Step 9. We can determine the organizational rules for each of the scans from the dicominfo file and add them to the heuristic.py file. This follows the same process done for determining the rules to organize the ses-001 and ses-005 scans. We have pictured the dicominfo file and the completed heuristic.py file.

dicominfo_25

 

import os
def create_key(template, outtype=('nii.gz',), annotation_classes=None):
    if template is None or not template:
        raise ValueError('Template must be a valid format string')
    return template, outtype, annotation_classes
def infotodict(seqinfo):
    """Heuristic evaluator for determining which runs belong where
    allowed template fields - follow python string module:
    item: index within category
    subject: participant id
    seqitem: run number during scanning
    subindex: sub index within group
    """
    t1w = create_key('sub-{subject}/{session}/anat/sub-{subject}_{session}_run-00{item:01d}_T1w')
    func_rest = create_key('sub-{subject}/{session}/func/sub-{subject}_{session}_task-rest_run-00{item:01d}_bold')
    func_rest_matrix96 =  create_key('sub-{subject}/{session}/func/sub-{subject}_{session}_task-rest_run-00{item:01d}_bold')
    func_rest_matrix96_sbref =  create_key('sub-{subject}/{session}/func/sub-{subject}_{session}_task-rest_run-00{item:01d}_sbref')
    fmap_mag =  create_key('sub-{subject}/{session}/fmap/sub-{subject}_{session}_magnitude')
    fmap_phase = create_key('sub-{subject}/{session}/fmap/sub-{subject}_{session}_phasediff')
    dwi = create_key('sub-{subject}/{session}/dwi/sub-{subject}_{session}_run-00{item:01d}_dwi')

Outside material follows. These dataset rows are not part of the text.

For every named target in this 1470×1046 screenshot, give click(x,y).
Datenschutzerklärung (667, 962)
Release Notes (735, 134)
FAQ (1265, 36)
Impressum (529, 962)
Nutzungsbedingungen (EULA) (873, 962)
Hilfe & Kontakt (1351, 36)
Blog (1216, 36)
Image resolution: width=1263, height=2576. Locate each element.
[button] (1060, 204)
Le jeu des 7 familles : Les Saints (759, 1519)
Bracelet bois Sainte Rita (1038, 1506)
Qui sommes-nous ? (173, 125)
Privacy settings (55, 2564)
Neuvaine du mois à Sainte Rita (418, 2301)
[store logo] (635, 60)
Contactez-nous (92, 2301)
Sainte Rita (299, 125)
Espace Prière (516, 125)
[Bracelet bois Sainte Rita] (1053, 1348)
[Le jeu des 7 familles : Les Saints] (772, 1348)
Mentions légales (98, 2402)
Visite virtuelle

    info = {t1w: [], func_rest: [],    func_rest_matrix96: [], func_rest_matrix96_sbref: [], fmap_mag: [], fmap_phase: [], dwi: []}
    
    for idx, s in enumerate(seqinfo):
        if (s.dim1 == 320) and (s.dim2 == 320) and ('t1_fl2d_tra' in s.protocol_name):
            info[t1w].append(s.series_id)
        if (s.dim1 == 128) and (s.dim2 == 128) and ('Resting State fMRI MBEPI' in s.protocol_name):
            info[func_rest].append(s.series_id)
        if (s.dim1 == 96) and (s.dim4 == 518) and ('Resting State fMRI MBEPI_matrix96_BW2004' in s.protocol_name):
            info[func_rest_matrix96].append(s.series_id)
        if (s.dim1 == 96) and (s.dim4 == 1) and ('Resting State fMRI MBEPI_matrix96_BW2004' in s.protocol_name):
            info[func_rest_matrix96_sbref].append(s.series_id)
        if (s.dim3 == 136) and (s.dim4 == 1) and ('gre_field_mapping' in s.protocol_name):
            info[fmap_mag] = [s.series_id]
        if (s.dim3 == 68) and (s.dim4 == 1) and ('gre_field_mapping' in s.protocol_name):
            info[fmap_phase] = [s.series_id]
        if (s.dim2 == 128) and (s.dim4 == 64):
            info[dwi].append(s.series_id)
    return info

Step 10. We have updated the heuristic.py file, so we can delete the dicominfo .tsv file and run HeuDiConv again to convert and organize ses-025. The command to do this is seen below.

docker run --rm -it -v /Users/franklinfeingold/Desktop/Heudiconv_walkthrough:/base nipy/heudiconv:latest -d /base/Dicom/sub-{subject}/ses-{session}/SCANS/*/DICOM/*.dcm -o /base/Nifti/ -f /base/Nifti/code/heuristic.py -s 01 -ss 025 -c dcm2niix -b --overwrite

After running HeuDiConv for ses-025, we are ready to validate our dataset. We have pictured below the ses-025 Nifti file structure.

convert_struc_25

upload_25

We find this is a valid BIDS dataset!

Bids valid dataset

This tutorial demonstrated how to utilize HeuDiConv for converting DICOMs into a validated BIDS dataset. In the next part, we will walk through another off-the-shelf solution to consider for converting your datasets.

1 Comment

  1. Dylan 6 days

    Is there a tutorial for using HeuDiConv without Docker? Would be extremely helpful! Thanks in advance.